Problem:
Copy out every item below word for word, keeping each line as it appears.
_____
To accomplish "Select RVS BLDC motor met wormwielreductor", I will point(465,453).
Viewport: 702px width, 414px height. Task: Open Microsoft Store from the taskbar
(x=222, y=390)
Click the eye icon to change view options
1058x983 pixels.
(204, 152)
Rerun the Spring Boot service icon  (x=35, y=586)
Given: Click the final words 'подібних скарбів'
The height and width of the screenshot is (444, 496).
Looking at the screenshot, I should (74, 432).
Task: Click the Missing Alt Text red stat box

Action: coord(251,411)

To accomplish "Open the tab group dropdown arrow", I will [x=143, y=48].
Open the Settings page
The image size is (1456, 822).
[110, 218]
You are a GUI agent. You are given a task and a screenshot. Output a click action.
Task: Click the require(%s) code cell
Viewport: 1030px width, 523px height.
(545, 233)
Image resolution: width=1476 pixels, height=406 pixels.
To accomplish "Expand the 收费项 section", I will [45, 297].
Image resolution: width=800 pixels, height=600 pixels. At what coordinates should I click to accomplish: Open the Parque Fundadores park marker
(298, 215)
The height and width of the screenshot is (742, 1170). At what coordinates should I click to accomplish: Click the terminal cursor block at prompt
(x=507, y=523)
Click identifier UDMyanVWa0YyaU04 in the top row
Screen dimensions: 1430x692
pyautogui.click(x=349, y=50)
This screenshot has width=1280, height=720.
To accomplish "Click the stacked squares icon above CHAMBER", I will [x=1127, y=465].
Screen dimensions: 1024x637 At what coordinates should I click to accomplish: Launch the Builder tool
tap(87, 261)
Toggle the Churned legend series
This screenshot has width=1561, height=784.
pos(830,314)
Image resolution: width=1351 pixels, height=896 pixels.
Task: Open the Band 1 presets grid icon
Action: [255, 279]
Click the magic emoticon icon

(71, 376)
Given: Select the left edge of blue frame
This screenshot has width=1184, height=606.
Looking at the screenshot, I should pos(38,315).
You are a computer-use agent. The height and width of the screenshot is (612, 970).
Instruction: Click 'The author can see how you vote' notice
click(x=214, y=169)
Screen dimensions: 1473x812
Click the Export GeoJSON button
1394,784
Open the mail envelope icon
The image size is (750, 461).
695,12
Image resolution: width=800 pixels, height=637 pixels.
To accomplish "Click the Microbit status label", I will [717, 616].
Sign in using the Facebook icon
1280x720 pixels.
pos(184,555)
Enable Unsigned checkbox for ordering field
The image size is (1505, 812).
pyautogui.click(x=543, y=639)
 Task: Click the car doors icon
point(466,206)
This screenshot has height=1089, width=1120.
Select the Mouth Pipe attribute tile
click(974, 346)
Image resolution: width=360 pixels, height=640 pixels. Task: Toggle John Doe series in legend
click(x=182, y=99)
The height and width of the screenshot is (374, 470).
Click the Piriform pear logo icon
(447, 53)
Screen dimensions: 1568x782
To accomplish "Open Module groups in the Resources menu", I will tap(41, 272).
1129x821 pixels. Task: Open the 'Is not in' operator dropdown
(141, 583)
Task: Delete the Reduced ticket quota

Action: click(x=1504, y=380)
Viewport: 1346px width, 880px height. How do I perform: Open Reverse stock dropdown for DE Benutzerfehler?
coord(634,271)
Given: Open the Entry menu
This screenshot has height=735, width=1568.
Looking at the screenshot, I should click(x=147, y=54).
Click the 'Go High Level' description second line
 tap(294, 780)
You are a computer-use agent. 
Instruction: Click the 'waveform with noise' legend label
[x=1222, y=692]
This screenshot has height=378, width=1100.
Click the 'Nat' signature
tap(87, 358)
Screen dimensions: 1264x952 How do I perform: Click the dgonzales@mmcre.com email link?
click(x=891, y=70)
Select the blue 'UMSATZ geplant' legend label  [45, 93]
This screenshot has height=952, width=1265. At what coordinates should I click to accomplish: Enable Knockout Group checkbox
_____
Answer to this exercise:
To accomplish "Select RVS BLDC motor met wormwielreductor", I will point(465,453).
Viewport: 702px width, 414px height. Task: Open Microsoft Store from the taskbar
(x=222, y=390)
Click the eye icon to change view options
1058x983 pixels.
(204, 152)
Rerun the Spring Boot service icon  (x=35, y=586)
Given: Click the final words 'подібних скарбів'
The height and width of the screenshot is (444, 496).
Looking at the screenshot, I should (74, 432).
Task: Click the Missing Alt Text red stat box

Action: coord(251,411)

To accomplish "Open the tab group dropdown arrow", I will [x=143, y=48].
Open the Settings page
The image size is (1456, 822).
[110, 218]
You are a GUI agent. You are given a task and a screenshot. Output a click action.
Task: Click the require(%s) code cell
Viewport: 1030px width, 523px height.
(545, 233)
Image resolution: width=1476 pixels, height=406 pixels.
To accomplish "Expand the 收费项 section", I will [45, 297].
Image resolution: width=800 pixels, height=600 pixels. At what coordinates should I click to accomplish: Open the Parque Fundadores park marker
(298, 215)
The height and width of the screenshot is (742, 1170). At what coordinates should I click to accomplish: Click the terminal cursor block at prompt
(x=507, y=523)
Click identifier UDMyanVWa0YyaU04 in the top row
Screen dimensions: 1430x692
pyautogui.click(x=349, y=50)
This screenshot has width=1280, height=720.
To accomplish "Click the stacked squares icon above CHAMBER", I will [x=1127, y=465].
Screen dimensions: 1024x637 At what coordinates should I click to accomplish: Launch the Builder tool
tap(87, 261)
Toggle the Churned legend series
This screenshot has width=1561, height=784.
pos(830,314)
Image resolution: width=1351 pixels, height=896 pixels.
Task: Open the Band 1 presets grid icon
Action: [255, 279]
Click the magic emoticon icon

(71, 376)
Given: Select the left edge of blue frame
This screenshot has width=1184, height=606.
Looking at the screenshot, I should pos(38,315).
You are a computer-use agent. The height and width of the screenshot is (612, 970).
Instruction: Click 'The author can see how you vote' notice
click(x=214, y=169)
Screen dimensions: 1473x812
Click the Export GeoJSON button
1394,784
Open the mail envelope icon
The image size is (750, 461).
695,12
Image resolution: width=800 pixels, height=637 pixels.
To accomplish "Click the Microbit status label", I will [717, 616].
Sign in using the Facebook icon
1280x720 pixels.
pos(184,555)
Enable Unsigned checkbox for ordering field
The image size is (1505, 812).
pyautogui.click(x=543, y=639)
 Task: Click the car doors icon
point(466,206)
This screenshot has height=1089, width=1120.
Select the Mouth Pipe attribute tile
click(974, 346)
Image resolution: width=360 pixels, height=640 pixels. Task: Toggle John Doe series in legend
click(x=182, y=99)
The height and width of the screenshot is (374, 470).
Click the Piriform pear logo icon
(447, 53)
Screen dimensions: 1568x782
To accomplish "Open Module groups in the Resources menu", I will tap(41, 272).
1129x821 pixels. Task: Open the 'Is not in' operator dropdown
(141, 583)
Task: Delete the Reduced ticket quota

Action: click(x=1504, y=380)
Viewport: 1346px width, 880px height. How do I perform: Open Reverse stock dropdown for DE Benutzerfehler?
coord(634,271)
Given: Open the Entry menu
This screenshot has height=735, width=1568.
Looking at the screenshot, I should click(x=147, y=54).
Click the 'Go High Level' description second line
 tap(294, 780)
You are a computer-use agent. 
Instruction: Click the 'waveform with noise' legend label
[x=1222, y=692]
This screenshot has height=378, width=1100.
Click the 'Nat' signature
tap(87, 358)
Screen dimensions: 1264x952 How do I perform: Click the dgonzales@mmcre.com email link?
click(x=891, y=70)
Select the blue 'UMSATZ geplant' legend label  [45, 93]
This screenshot has height=952, width=1265. At what coordinates should I click to accomplish: Enable Knockout Group checkbox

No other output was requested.